Why do you go to the movies? Is it to see Ryan Reynolds shimmer in a CGI Green Lantern suit, as promised in a recent trailer? Or do you prefer to watch splendid actors do what they love—acting? The latter is not easy to find in an industry increasingly dedicated to mindless spectacle.
In The King's Speech, Colin Firth plays George, the father of Britain's Queen Elizabeth. His elder brother, Edward, the Prince of Wales, is in line for the throne, and George—or Bertie, as he is known to his family—is hobbled by a painful stutter and is deeply conflicted about public life. His sure knowledge that he will never reign is upset when Edward's shocking liaison with a Baltimore divorcée alters the line of succession. Bertie's devoted wife, Elizabeth (Helena Bonham Carter), finds a specialist in speech therapy, Lionel Logue (Geoffrey Rush). Flippant and gifted, Logue breaches the royal carapace to give the future King George VI his voice.

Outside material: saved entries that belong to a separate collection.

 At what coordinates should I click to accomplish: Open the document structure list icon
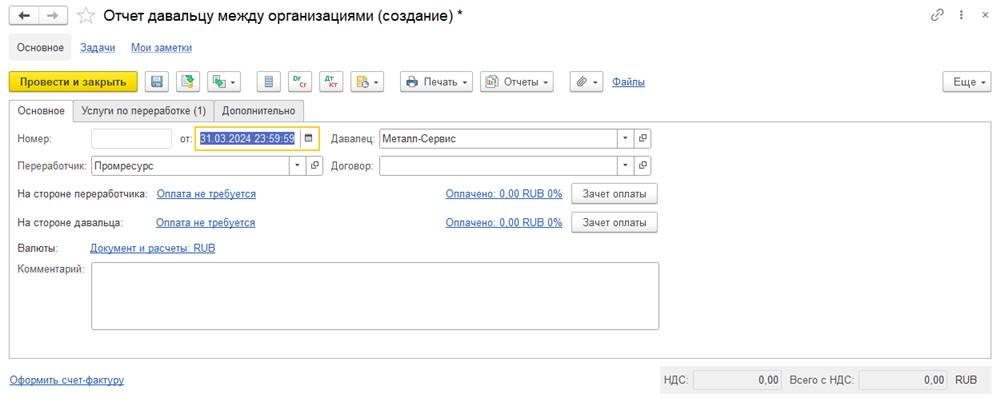click(267, 82)
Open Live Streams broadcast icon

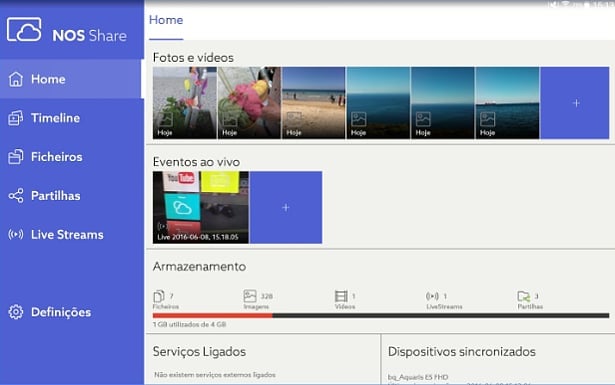pyautogui.click(x=16, y=234)
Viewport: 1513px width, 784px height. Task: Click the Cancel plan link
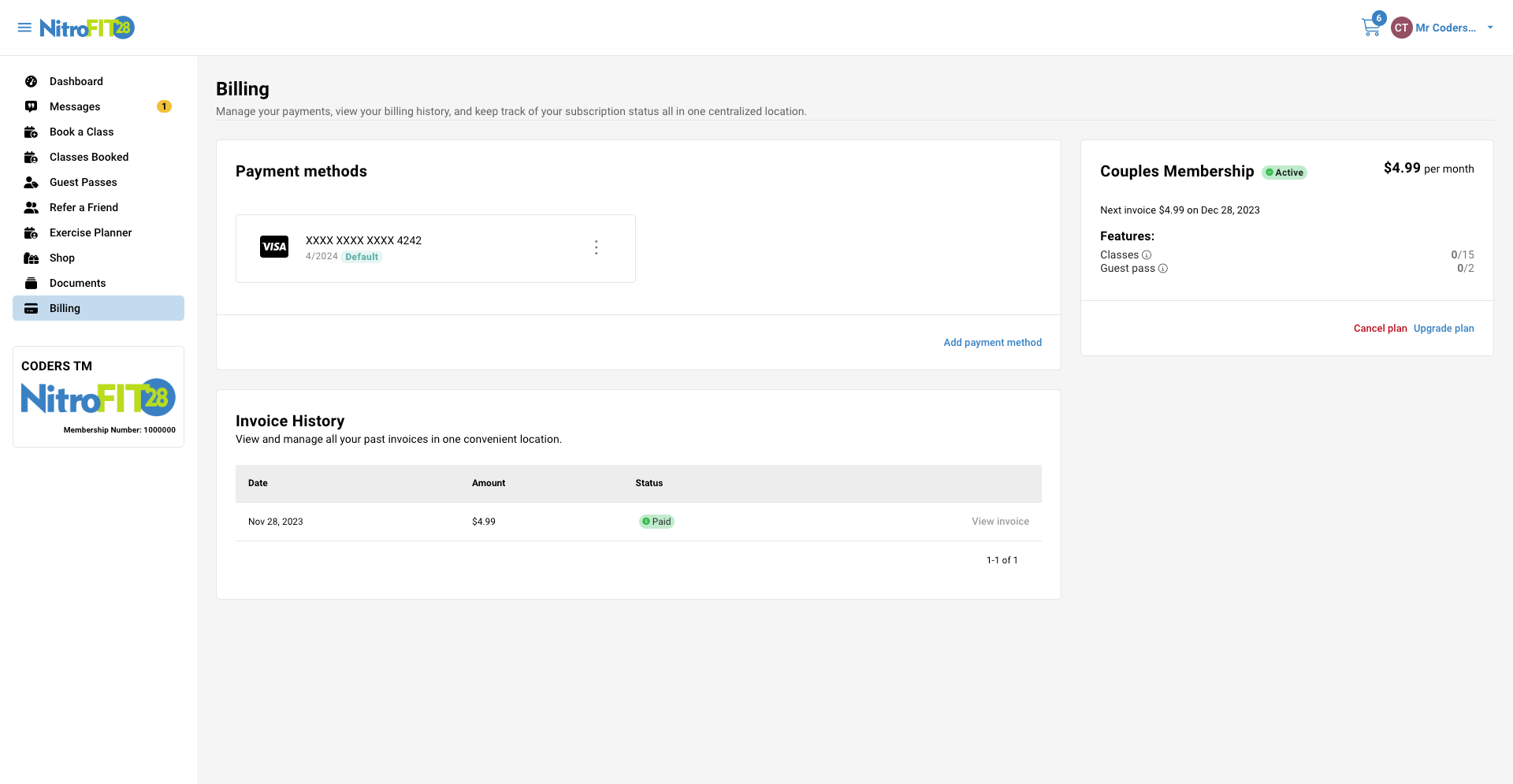point(1380,328)
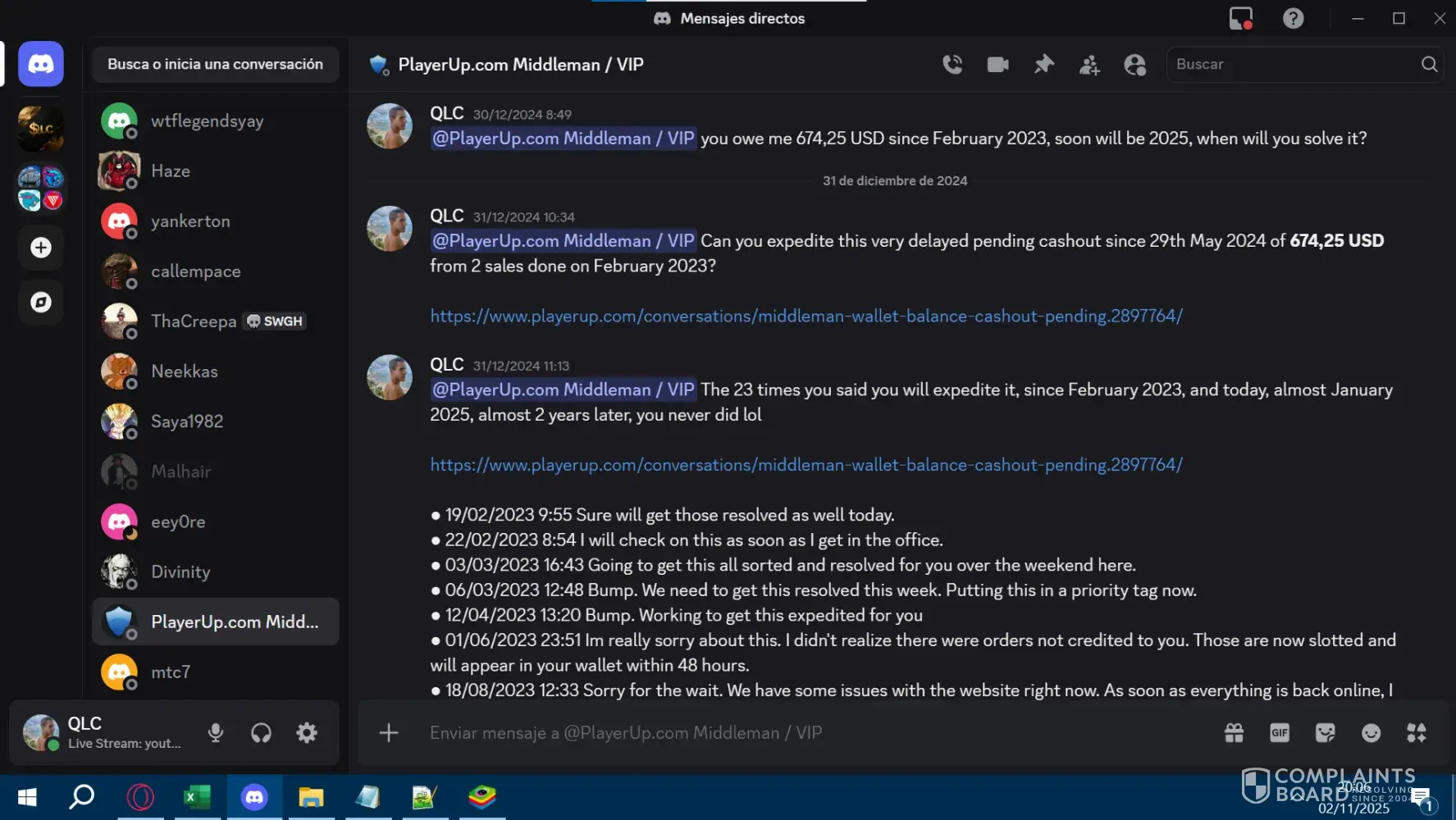Open user settings gear

tap(307, 732)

Not merely a lusciously creamy Masterpiece Theatre-style history lesson, David Seidler's screenplay has a satisfyingly hesitant arc. Bertie isn't steadily and miraculously cured. If everyone has, to a greater or lesser degree, a fear of public speaking, few of us are burdened with the fear that the fate of a nation rests on our performance. Yet it's easy to identify with Bertie's mic fright.
The royals are portrayed as deeply out of touch with their subjects; Elizabeth is delighted to figure out for herself how to use an elevator. And the past inevitably evokes the current state of the monarchy. Will the current Queen Elizabeth (here shown as a rosy child) pass the succession to her grandson, skipping her own son, Prince Charles, whose former mistress, now wife, he wishes to be queen, should he ascend the throne? And a cinematic visit to Westminster Abbey can't help but set the stage for another royal marriage pageant next April.
The best reason to see the film is a simple one: Firth and Rush clearly love acting together, and their pleasure is contagious. If the ever-adorable Firth wins an Oscar (and better for The King's Speech than A Single Man, which was pretentious homoerotic kitsch—not that there's anything wrong with that), then well done for him, but Rush deserves half.